Saturday, December 18, 2010

Okay

All right, so I'm told that "you know" post was pretty vitriolic, but it just isn't in me to apologize for that. It's not worth rereading, it's probably more emotional than is appropriate on a blog, but the fact of the matter is, people juvenilize me pretty routinely, and still think I think of *myself* as a kid, and as a general rule I don't fight nor even contradict it. My bed, I'm in it. Sometimes, the sleep gets poor. So it goes.

It does seem strange to me that a forty-almost-three year old woman is still so consistently perceived as being a bit of a child by the people closest in some ways, despite the many evidences of perfectly successful responsibility and adulthood. But I have a personality that apparently lends to a sense of, in different aspects, impulsive childishness (I guess), immature fixations (definitely), perhaps youthfulness, and just a general resistance to age.

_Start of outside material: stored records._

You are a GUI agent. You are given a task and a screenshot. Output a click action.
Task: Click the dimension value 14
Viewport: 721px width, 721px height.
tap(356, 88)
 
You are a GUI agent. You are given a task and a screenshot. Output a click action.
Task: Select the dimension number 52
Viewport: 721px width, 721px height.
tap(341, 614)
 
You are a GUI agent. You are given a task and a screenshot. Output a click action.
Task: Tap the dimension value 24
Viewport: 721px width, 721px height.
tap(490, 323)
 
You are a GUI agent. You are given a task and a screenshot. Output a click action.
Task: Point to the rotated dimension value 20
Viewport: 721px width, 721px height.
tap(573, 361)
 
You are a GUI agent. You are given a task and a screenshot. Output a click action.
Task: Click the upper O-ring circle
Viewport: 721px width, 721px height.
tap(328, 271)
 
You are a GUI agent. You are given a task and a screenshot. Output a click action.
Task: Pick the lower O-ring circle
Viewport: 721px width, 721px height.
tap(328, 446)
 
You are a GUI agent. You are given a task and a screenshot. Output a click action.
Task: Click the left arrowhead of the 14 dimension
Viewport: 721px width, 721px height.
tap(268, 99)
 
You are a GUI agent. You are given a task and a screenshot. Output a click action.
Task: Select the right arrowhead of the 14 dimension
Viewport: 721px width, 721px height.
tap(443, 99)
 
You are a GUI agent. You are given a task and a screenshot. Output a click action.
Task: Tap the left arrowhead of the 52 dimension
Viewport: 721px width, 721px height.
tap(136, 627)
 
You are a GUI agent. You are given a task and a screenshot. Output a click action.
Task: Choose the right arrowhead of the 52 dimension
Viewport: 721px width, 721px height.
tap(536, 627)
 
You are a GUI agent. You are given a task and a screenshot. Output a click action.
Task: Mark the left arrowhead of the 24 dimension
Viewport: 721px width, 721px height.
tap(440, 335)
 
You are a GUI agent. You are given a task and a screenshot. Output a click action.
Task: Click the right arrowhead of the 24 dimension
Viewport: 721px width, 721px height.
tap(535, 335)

That last one I think remains on the surface even though it's no longer as robust as it once was internally. I have habits of behavior that refuse my being middle-aged ... yet more and more, I quite embrace that part of my being. I decided just this week to quit reacting to my physical creakiness, which I'd been growing a bit more theatrical about, and interestingly, not wasting my time at three a.m. or when I get up, noticing and verbally responding to the pain in my feet has definitely made a difference in my experience of it. More generally, I've long had this business with not looking "my age" - but feeling "I earned my age" - and of late, I look at that age and kind of revel in it, more than in my outward nonconformity to it.

I'm not trying to turn into the old person we hated so much when we were kids. But there is POWER in my age. There is a position I've come to I never attained before. Just as a person, I may be at a different place in terms of my physical condition ... but the place I am in terms of my autonomy is second to none. I have yet again, this year, overcome unemployment. This owes no small debt to the level of my experience, and my confidence.

To my age.

Life drags and smears. So it's no wonder many still default to seeing me in the light I used to see myself. I don't resent it often (though, obviously, there's as much power in that resentment as there is in myself), but of course it comes out. The cognitive dissonance - "don't you people SEE me?" - is frustrating.

But what people see is what I present. So it's on me.

Off I go to do some responsible, mature stuff. With a stupid eighties song in my heart, no doubt. Probably turned up "inappropriately" loud.